L’artiste livre sa production photographique la plus récente par laquelle il arpente les possibilités de représentation de la contemplation de paysages. Ainsi, Venne plonge le regardeur dans l’incarnation picturale de la relation symbiotique qui se déclenche lorsque la mémoire photographique traduit l’acte sensible de se mémoriser. Or, les réminiscences captées ici révèlent des représentations d’une vision purement émotive — sensorielle — plutôt que descriptive. Elles évoquent l’intervalle où les souvenirs s’encapsulent ; l’activation de la mémoire épisodique. Ces images sporadiques résultent de l’observation de paysages bucoliques, sortes d’allusions nostalgiques et de connotations romantiques tout à la fois. Instantanées, les images reflètent des moments passés qui s’avèrent indéterminés, éthérés, voire même effacés. Les espaces convoqués sont troubles, ils apparaissent et disparaissent.

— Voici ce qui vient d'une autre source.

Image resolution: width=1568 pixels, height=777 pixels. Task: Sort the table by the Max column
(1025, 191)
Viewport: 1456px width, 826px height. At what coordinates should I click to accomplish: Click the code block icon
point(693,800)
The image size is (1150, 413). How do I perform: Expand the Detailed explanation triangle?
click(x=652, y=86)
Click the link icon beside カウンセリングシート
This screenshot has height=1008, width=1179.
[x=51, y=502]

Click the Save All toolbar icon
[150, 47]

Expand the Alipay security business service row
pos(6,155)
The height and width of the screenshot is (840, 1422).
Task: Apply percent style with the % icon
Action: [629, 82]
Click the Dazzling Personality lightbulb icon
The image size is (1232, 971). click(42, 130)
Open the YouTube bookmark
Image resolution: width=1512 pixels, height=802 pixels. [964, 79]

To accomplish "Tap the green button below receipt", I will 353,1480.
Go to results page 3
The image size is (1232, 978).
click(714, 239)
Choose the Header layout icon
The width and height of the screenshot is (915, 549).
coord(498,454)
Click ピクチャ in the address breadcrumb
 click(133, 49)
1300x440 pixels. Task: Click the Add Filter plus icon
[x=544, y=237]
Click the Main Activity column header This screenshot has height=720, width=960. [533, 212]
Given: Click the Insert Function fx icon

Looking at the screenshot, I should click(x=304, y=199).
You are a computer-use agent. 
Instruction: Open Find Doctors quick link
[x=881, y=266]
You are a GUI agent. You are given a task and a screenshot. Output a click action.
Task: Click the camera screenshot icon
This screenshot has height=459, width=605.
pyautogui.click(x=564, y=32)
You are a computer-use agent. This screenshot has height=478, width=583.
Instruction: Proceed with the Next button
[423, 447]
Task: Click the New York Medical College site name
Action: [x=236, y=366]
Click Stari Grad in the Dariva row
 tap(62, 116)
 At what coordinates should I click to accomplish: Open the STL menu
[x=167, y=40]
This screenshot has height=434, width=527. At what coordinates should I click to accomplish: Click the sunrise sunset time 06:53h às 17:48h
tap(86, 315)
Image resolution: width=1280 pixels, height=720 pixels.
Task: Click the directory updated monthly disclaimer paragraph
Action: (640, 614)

Cette impasse de la mémoire se traduit par une épuration de vues paysagères, à la frontière de l’abstraction et de la figuration. Unifiées dans l’entre-deux, les semi-représentations montrent des étendues rabattues par l’accumulation de filtres translucides. En ce sens, Henri Venne décale l’aspect documentaire du photographique. La photographie évolue en un dispositif réducteur de référents visuels, favorisant le pouvoir de suggestion dans l’acte de contemplation. La manipulation des images accentue efficacement les effets de perception optique alors perturbés et altérés. Seuls les contours fuyants d’un arbre, d’une mare, d’une montagne ou encore d’un sentier apparaissent délicatement.

En l’occurrence, l’exposition offre à voir deux genres de paysages esquissés qui agissent en tant que traces évasives trouées par l’oubli. D’une part, deux monochromes orangés, Elevation 1 (2018) et Yesterday’s Faded (2018), évoquent des vastitudes désertiques voilées de mirages. D’autre part, les compositions Drifting (2018) et Transition (2018) suggèrent des étendues d’eau au moyen de la fluctuation de teintes passant, en alternance, du bleu au vert. Malgré leurs écarts visuels, les paysages quasi insaisissables proposent des similitudes quant aux différents traitements : surfaces spéculaires, effets de réverbérations, aspects feutrés. Les palettes de couleurs s’imposent par des reflets émaillés dans lesquels le visiteur se projette. Il se retrouve cerné par les images vaporeuses et nébuleuses, par l’évidence de leurs imprécisions.

Les transcriptions de ces panoramas agissent directement sur l’expérience spectatorielle. La temporalité d’un déplacement en nature, ponctuée d’instants de contemplation, semble transposée à l’intérieur de la galerie tant notre œil reste loti parmi les atmosphères oniriques.

Évasion spontanée, Épisodique se révèle telle une délicate volupté visuelle qui crée une symbiose entre le souvenir d’un instant passé et la réalité du moment présent ; observer les subtilités d’un paysage autrement afin de ne pas les oublier.